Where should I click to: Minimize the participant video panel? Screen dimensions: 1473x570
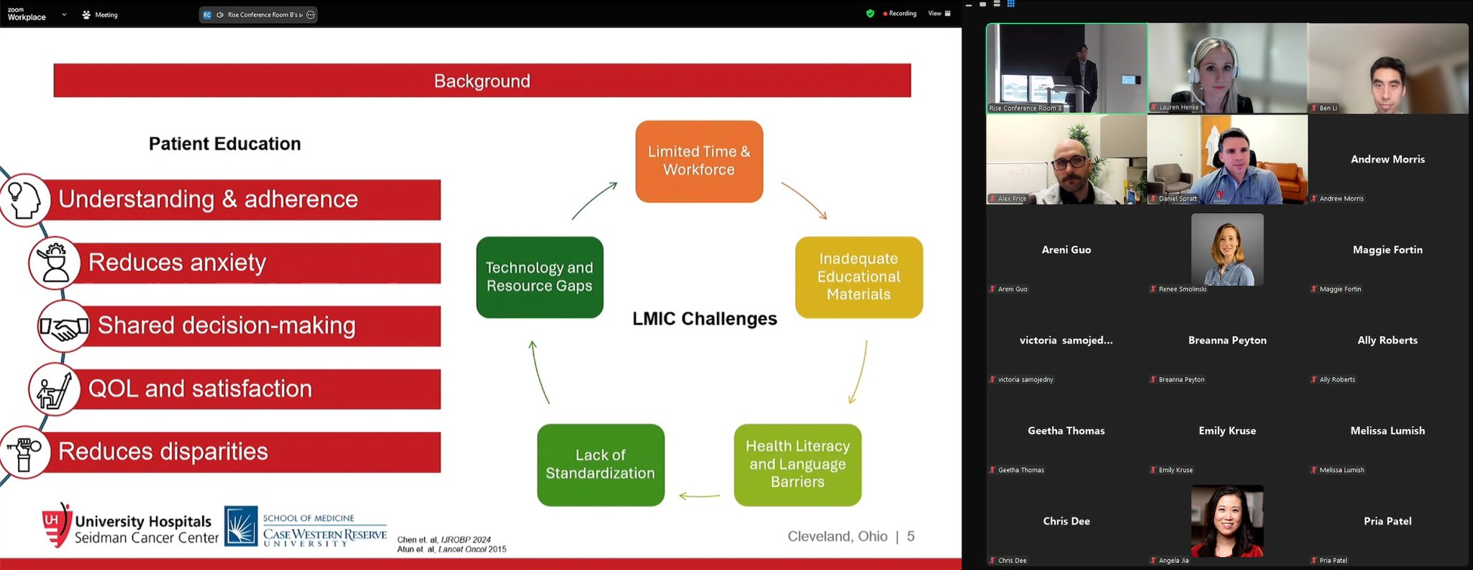(969, 5)
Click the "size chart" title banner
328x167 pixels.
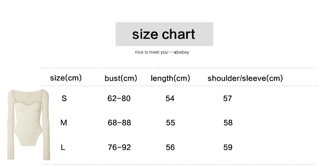coord(164,34)
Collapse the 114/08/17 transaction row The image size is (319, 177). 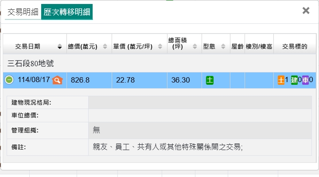pyautogui.click(x=9, y=80)
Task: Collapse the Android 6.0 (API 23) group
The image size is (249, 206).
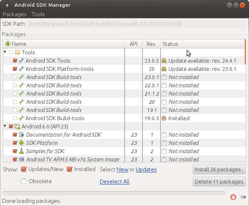Action: (5, 127)
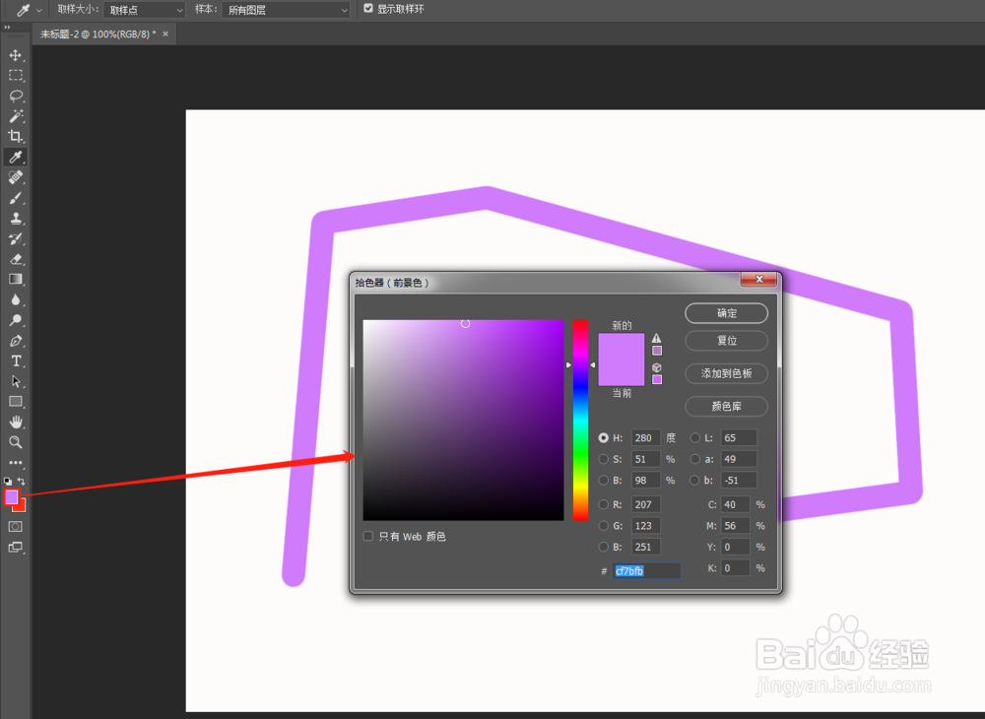The height and width of the screenshot is (719, 985).
Task: Select the Brush tool
Action: (x=15, y=198)
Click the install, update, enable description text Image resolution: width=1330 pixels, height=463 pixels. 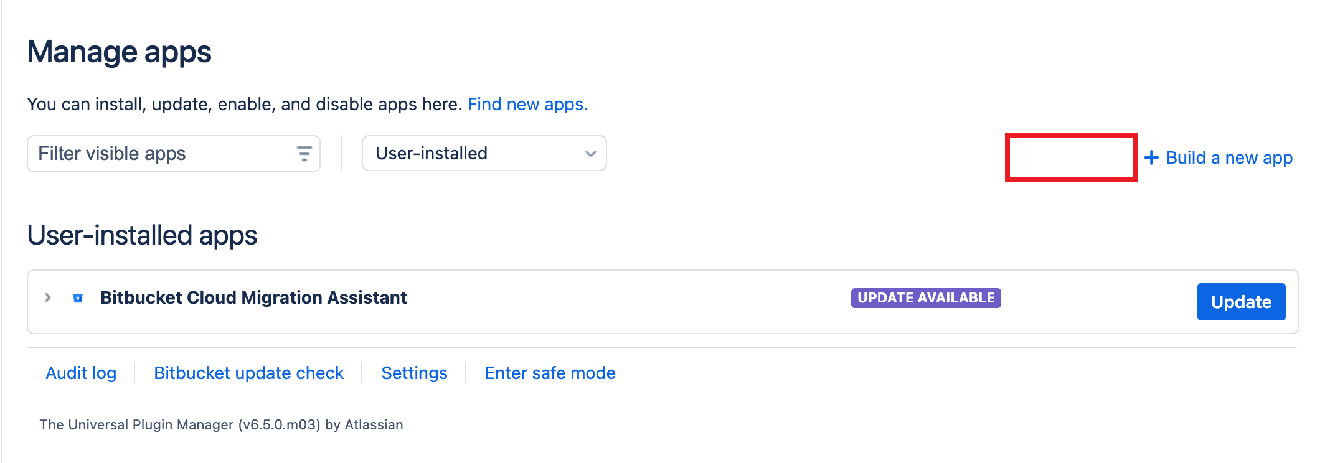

▬▬▬

— TASK DESCRIPTION —
Your task is to transcribe exactly the lines from the one containing "Task: Collapse the Android 6.0 (API 23) group" through the final line of the entries above, pictures excluded.

— TASK OUTPUT —
Task: Collapse the Android 6.0 (API 23) group
The image size is (249, 206).
Action: (5, 127)
The height and width of the screenshot is (719, 985).
Task: Select the Brush tool
Action: (x=15, y=198)
Click the install, update, enable description text Image resolution: width=1330 pixels, height=463 pixels. 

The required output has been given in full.